He sat up on the edge of his bed; nostrils flaring at the smell the coffee brewing. He was ready for the day; ready to celebrate. Devi greeted him with a big smile and a warm hug, saying enthusiastically: “Happy Birthday, Grandpa!”
Bill replied: “Thank you so much Sweetie, I am sure that it will be a great day with you here.”
“I am turning 78 today.” Bill thought, as he looked back on the years spent moving around the Nation. He thought back to the women he had loved, the children he had fathered, and his beautiful grandchildren; dotted around the Nation. He followed a regular route, and was able to return to each woman, each love, each set of circumstances, and still have love. “I have been pretty blessed.” He thought, “How did I get to be so lucky? I started with the Nation when I was 28, then off I went into the unknown, to seek my fortune, and fortune I found. I did pretty well. I was so proud when they promoted me to Admiral. Good thing that they never knew my secret. Hell, I never realized myself what was going on until I met that woman in Daria. She showed me how to do it. I was delivering fuel around the Nation; I was carefree, since I had family around the Nation. I always had a warm place to rest my head. What more could a man ask, except for Betty?”
Bill still looked like he did before the insurrection; except his beard was gone and his hair a little longer. There was a little salt and pepper in his hair, which he wore in a ponytail at the nape of his neck. His smooth dark skin showed no wrinkles, the boyish twinkle in his eyes still sparkled like diamonds; his smile was still warm and loving.  This warm loving look belied the darkness within. He was tortured with anguish from his memories of battle; the noise, the fear, the anger; flashbacks when there is lightening; nightmares most nights. One night he awoke, and found that he was assaulting his wife.
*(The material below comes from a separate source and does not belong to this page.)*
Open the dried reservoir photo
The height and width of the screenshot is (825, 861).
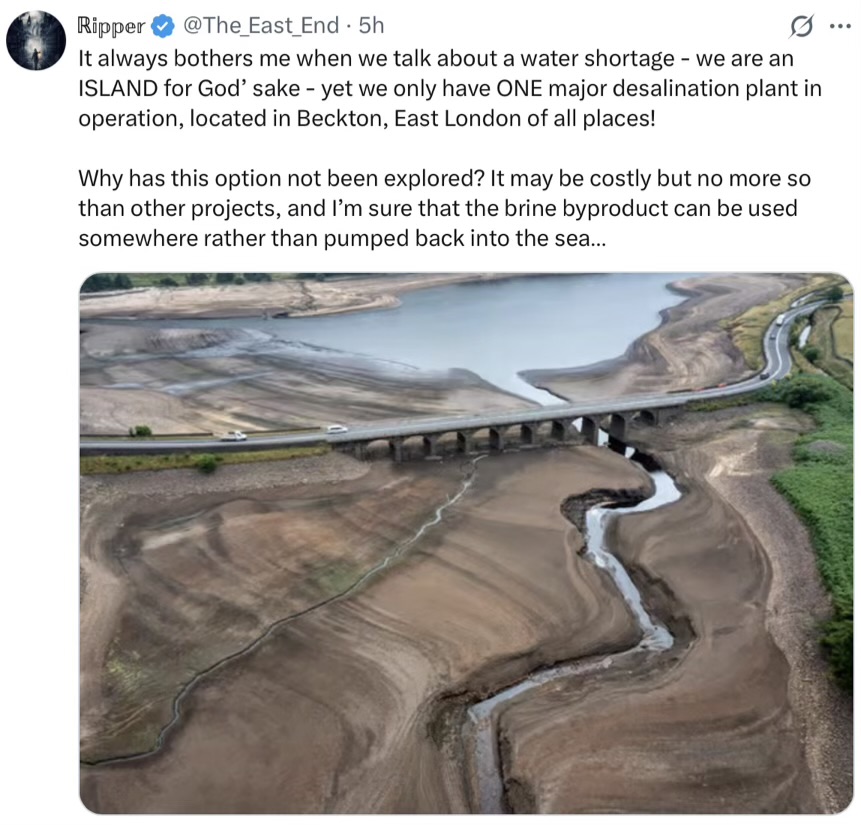466,543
That was the last night that he allowed himself to dream; he allowed only day dreams.
This day was his birthday, though, and he was going to dress up, and he was going to celebrate.
“Coffee’s almost ready,” chimed Devi, returning to the kitchen. “Do you want bacon and eggs, or a smoothie today?”
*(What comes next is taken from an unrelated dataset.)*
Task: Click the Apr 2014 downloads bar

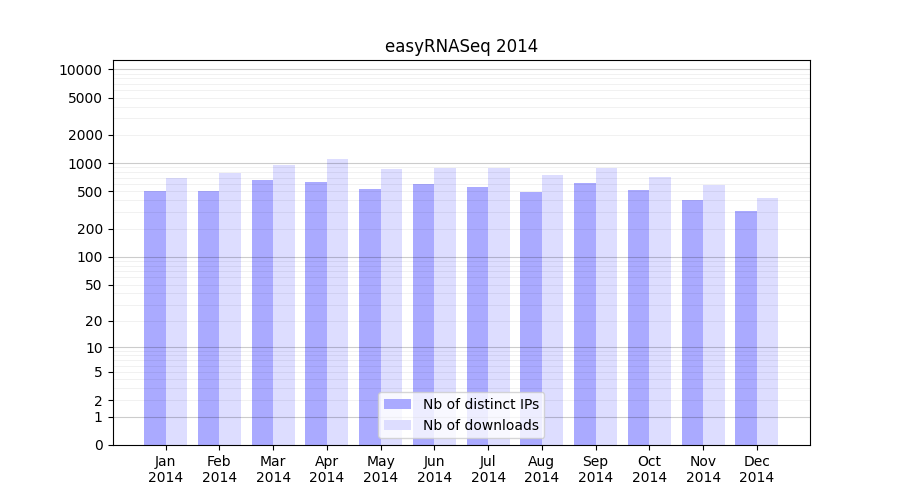Action: 338,302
Devi had been Bill’s companion for the past 5 years, ever since he decided to return to Earth. She hesitated at first, she had known about those days on Daria, and Betty, but when Bill offered to pay her 3000 Amber beads per month, a good wage even in the remote planet systems, she decided that he could use her assistance, and persistence. She so wanted Bill to be at ease; at ease with being a retired Admiral, at ease with being a veteran, at ease with being a man, back on Earth, living with his granddaughter, having put the past and all the daydreams behind him.
“I’ll have a smoothie today; I would like to keep it light.” Bill called from the bedroom.
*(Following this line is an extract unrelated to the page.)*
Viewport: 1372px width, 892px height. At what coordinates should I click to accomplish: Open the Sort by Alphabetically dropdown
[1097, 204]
 “Are you getting ready for the big celebration tonight? Usually a surprise party surprises the guest of honor, not everyone else. Leave it do you to do everything backwards.” Devi teased.
Devi busied herself with the coffee. She liked to make a ritual out of the simple things in life. She thought ritual injected special meaning into the mundane.  That day she chose the cups from her home planet, made from the blue clay, so unique to Sauria, and shining with the diamond glaze that she loved so much.  The coffee, a fine medium roast from Hawaii, was just finishing brewing, she paused a moment to enjoy the aroma of that lovingly brewed nectar and to get the last few drips into the Carafe.
“Grandpa, what are you doing in there? The coffee is ready. Will you be out soon?” she asked.
Bill was starting to prepare for his day. He would lay out the clothes that he would consider wearing; checking each seam to ensure that there are no hanging threads; checking the front of the shirts for stains, he tended to spill more and more on his shirt as he aged. He would check the shoes, are they just right, do they match the rest of the outfit? He would hold up each item that he would consider wearing, survey it from top to bottom, inside and out, “Are there wrinkles? Does it still fit?” He was as meticulous about his clothes as he was about his manner. One outfit, then another, he sat on the edge of his bed, closed his eyes, and thought, “How will I dress? Who will I be?”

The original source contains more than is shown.